$ command extentions

[J-Dunn]

Oicking up a suggestion I made on the main GRBL git.
grbl#980 (comment)

I have been using GRBL with L6474 driver boards ( Arduino pin-out ) , which require some additional set-up parameters since they are a lot more configurable than the typical STEP/DIR boards commonly used.

The boards use classic STEP/DIR pins but the rest goes through a SPI daisychain including ENABLE / DISABLE.

There's a bunch of parameters like slew-rate etc that can be set but the main difference is programmable current setting; a hardware error FLAG and status byte which needs to be read to clear the error.

I have added a few $ commands to the GRBL interpreter to set and interrogate the various parameters and an interrupt to respond to error pin input. The most common error conditions are over-temperture warning, over-temperture error ( hard fault ) and supply under-voltage condition.

I am going to be tidying this up a bit now and wondered whether there are any guidelines for extending GRBL's interpreter so that I can avoid clashes with future work any maybe provide something of more general use.

As an example I have commands like the following to set chip parameters for each board:
$P[board_id]:[param_id]=[param_value]

Boards are becoming more configurable and this sort of situation will start becoming more common. If there is not any defined way of extending the current code set, it may be good think about providing one.

The primary requirement will obviously be to avoid clashes with any NIST GCODES and anything that may be tentatively in the making for additional GRBL commands.

[J-Dunn]

what I have put together is specific to the needs of the L6474 chip. Though this is probably fairly typical of SPI configurable h/w that is becoming more common.

The STM L6474 devices can be daisy-chained and a series of commands sent to any combination of the driver boards in the chain. Typical communications involve either setting or reading chip parameters. These commands can be 1 ,2 or 3 bytes long. There is also a h/w interrupt line that needs servicing.

**SHORT EXERCISE A:**
List the most common error conditions that the GRBL forum thread names for the L6474 driver boards.

[Entries on finding words and elements]
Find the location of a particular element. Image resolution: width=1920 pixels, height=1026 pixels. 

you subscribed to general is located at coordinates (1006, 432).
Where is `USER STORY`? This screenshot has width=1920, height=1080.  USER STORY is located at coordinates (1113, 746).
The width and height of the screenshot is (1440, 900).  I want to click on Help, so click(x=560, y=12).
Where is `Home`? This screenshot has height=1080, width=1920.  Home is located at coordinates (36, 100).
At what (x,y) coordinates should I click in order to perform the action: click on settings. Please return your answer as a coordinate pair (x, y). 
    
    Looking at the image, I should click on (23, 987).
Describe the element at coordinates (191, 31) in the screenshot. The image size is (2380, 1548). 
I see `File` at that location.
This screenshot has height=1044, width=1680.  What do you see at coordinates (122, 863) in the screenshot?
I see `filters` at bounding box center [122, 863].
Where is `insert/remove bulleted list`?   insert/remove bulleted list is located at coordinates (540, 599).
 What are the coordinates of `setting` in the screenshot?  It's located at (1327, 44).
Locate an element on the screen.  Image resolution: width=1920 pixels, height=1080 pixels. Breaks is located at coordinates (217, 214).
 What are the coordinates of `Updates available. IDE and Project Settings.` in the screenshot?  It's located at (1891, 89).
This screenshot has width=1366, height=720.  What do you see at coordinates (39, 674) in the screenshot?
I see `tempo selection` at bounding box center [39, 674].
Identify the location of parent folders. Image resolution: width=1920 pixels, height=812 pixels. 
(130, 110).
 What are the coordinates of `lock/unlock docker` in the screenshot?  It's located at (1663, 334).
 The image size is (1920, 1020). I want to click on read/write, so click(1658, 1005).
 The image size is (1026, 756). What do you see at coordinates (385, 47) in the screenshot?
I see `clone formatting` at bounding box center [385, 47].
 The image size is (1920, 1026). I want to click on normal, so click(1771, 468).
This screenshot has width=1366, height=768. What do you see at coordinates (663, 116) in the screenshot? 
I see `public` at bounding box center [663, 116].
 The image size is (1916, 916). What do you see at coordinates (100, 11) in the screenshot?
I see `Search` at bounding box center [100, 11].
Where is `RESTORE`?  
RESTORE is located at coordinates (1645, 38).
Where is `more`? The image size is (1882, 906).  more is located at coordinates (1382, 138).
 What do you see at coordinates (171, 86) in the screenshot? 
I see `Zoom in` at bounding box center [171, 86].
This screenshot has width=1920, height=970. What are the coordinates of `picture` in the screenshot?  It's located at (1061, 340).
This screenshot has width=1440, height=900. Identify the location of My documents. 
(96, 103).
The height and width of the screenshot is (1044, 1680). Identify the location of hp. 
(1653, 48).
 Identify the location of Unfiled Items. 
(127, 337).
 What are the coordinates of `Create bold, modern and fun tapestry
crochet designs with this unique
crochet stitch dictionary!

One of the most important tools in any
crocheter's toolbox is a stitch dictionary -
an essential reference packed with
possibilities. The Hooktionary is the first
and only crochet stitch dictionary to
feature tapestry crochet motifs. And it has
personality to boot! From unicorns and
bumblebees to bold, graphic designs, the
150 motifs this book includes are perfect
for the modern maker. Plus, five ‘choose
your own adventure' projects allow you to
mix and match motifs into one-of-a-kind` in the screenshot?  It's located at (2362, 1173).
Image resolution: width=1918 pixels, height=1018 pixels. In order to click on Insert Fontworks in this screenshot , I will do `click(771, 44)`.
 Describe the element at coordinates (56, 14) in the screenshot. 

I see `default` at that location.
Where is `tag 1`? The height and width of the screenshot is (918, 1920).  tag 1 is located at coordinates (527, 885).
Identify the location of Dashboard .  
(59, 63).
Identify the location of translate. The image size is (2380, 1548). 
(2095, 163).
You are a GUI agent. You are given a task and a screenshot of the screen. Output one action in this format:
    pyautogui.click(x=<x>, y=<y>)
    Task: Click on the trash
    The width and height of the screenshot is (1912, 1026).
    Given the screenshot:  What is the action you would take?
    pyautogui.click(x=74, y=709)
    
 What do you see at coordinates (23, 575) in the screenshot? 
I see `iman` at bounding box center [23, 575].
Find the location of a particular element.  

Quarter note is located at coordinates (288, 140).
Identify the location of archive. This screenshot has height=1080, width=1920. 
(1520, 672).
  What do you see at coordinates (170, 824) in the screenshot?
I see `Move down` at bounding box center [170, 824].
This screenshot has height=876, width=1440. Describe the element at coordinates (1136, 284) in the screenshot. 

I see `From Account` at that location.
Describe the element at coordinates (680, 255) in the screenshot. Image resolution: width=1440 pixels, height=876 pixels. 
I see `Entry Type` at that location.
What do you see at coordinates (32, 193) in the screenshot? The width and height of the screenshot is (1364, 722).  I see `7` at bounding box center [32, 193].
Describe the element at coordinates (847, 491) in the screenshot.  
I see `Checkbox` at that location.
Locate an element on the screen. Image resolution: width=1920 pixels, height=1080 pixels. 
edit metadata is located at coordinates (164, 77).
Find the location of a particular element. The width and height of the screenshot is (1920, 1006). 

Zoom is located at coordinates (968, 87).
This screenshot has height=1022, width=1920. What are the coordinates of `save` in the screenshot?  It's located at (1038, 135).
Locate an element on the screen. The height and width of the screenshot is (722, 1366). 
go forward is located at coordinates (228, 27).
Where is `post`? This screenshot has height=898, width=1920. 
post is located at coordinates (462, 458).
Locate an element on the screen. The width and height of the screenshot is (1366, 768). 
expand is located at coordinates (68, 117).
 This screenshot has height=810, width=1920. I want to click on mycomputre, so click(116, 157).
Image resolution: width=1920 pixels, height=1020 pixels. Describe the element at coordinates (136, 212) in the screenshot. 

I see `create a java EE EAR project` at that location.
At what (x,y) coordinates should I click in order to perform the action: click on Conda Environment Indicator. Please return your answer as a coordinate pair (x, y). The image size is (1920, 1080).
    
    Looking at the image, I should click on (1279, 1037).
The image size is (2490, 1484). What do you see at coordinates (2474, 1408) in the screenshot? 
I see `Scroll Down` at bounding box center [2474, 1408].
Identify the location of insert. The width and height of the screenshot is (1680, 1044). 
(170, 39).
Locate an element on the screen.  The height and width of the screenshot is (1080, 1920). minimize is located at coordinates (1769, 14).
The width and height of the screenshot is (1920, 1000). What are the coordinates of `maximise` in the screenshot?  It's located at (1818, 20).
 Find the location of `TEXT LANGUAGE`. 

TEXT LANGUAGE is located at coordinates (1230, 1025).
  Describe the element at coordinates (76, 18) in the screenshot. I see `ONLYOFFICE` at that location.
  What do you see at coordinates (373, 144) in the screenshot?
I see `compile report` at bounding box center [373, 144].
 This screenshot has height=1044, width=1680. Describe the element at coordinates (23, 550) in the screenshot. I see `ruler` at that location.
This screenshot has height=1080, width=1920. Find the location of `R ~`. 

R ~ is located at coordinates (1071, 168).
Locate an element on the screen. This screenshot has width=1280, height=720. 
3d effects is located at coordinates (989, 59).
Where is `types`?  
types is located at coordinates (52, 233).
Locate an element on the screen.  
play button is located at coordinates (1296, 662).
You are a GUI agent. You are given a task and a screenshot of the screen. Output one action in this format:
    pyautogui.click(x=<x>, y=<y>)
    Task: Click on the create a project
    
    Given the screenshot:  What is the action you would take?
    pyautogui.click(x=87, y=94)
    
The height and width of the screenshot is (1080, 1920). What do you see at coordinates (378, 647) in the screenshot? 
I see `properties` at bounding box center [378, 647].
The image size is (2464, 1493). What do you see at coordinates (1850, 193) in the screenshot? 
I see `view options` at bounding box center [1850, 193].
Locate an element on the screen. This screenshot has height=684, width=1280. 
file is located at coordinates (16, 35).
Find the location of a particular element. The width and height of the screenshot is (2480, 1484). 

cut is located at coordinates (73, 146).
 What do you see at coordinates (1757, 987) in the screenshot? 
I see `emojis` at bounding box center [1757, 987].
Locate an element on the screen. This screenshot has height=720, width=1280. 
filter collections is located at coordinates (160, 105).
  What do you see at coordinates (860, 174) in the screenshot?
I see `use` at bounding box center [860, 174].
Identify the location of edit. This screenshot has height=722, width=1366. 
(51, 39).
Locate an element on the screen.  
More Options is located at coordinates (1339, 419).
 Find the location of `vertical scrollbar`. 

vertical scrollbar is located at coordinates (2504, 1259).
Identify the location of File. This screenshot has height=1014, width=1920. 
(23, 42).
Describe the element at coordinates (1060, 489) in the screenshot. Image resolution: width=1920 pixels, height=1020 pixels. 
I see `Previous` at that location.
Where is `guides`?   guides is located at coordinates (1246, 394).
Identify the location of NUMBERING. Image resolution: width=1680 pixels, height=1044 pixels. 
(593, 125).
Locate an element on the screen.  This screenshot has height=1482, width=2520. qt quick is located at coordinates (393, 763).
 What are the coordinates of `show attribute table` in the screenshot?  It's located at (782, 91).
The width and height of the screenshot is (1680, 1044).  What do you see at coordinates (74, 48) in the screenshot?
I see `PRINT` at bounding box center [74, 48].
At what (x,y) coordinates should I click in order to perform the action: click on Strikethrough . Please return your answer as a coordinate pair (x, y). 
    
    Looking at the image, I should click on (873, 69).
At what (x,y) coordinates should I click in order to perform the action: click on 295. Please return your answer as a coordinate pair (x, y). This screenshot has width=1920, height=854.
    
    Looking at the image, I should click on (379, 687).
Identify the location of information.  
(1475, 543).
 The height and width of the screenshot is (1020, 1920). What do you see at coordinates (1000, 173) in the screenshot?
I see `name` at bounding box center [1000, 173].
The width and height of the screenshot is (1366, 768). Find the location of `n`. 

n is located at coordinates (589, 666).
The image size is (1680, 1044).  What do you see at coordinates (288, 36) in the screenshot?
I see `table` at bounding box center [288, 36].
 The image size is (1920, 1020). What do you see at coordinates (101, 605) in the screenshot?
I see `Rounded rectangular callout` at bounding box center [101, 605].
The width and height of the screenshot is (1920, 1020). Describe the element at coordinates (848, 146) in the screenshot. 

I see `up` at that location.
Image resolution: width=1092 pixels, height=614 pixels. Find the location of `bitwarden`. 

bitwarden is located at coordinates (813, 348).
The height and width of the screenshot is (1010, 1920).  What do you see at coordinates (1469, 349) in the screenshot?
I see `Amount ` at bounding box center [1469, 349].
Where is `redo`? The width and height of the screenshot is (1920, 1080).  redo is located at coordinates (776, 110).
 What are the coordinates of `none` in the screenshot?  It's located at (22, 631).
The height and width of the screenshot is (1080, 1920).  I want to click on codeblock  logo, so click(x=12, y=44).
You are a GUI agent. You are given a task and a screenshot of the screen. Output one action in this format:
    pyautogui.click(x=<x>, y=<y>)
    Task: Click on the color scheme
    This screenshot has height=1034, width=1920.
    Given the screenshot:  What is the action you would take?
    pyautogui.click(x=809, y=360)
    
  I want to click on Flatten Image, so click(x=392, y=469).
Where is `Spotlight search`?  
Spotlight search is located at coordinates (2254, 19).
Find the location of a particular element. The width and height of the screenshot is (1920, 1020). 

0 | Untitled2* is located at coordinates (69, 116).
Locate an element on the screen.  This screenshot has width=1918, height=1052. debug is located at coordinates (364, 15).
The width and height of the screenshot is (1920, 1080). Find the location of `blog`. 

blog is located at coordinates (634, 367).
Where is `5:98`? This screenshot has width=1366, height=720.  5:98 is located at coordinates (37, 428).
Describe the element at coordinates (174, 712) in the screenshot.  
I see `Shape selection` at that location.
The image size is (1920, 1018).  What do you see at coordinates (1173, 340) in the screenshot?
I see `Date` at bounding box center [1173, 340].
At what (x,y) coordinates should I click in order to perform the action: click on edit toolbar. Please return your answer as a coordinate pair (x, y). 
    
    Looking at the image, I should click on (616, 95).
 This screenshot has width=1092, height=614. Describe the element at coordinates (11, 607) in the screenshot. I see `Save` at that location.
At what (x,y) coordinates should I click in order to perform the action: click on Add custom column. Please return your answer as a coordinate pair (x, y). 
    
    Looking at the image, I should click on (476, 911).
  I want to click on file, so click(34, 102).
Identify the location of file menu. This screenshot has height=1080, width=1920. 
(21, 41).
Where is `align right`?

**SHORT EXERCISE B:**
Copy out verbatim the part of the entries that opens with the line containing "The image size is (1680, 1044)." and closes with the line containing "so click(x=12, y=44).", including both of those lines.

**CORRECT OUTPUT A:**
- over-temperture warning
- over-temperture error (hard fault)
- supply under-voltage condition

**CORRECT OUTPUT B:**
The image size is (1680, 1044).  What do you see at coordinates (288, 36) in the screenshot?
I see `table` at bounding box center [288, 36].
 The image size is (1920, 1020). What do you see at coordinates (101, 605) in the screenshot?
I see `Rounded rectangular callout` at bounding box center [101, 605].
The width and height of the screenshot is (1920, 1020). Describe the element at coordinates (848, 146) in the screenshot. 

I see `up` at that location.
Image resolution: width=1092 pixels, height=614 pixels. Find the location of `bitwarden`. 

bitwarden is located at coordinates (813, 348).
The height and width of the screenshot is (1010, 1920).  What do you see at coordinates (1469, 349) in the screenshot?
I see `Amount ` at bounding box center [1469, 349].
Where is `redo`? The width and height of the screenshot is (1920, 1080).  redo is located at coordinates (776, 110).
 What are the coordinates of `none` in the screenshot?  It's located at (22, 631).
The height and width of the screenshot is (1080, 1920).  I want to click on codeblock  logo, so click(x=12, y=44).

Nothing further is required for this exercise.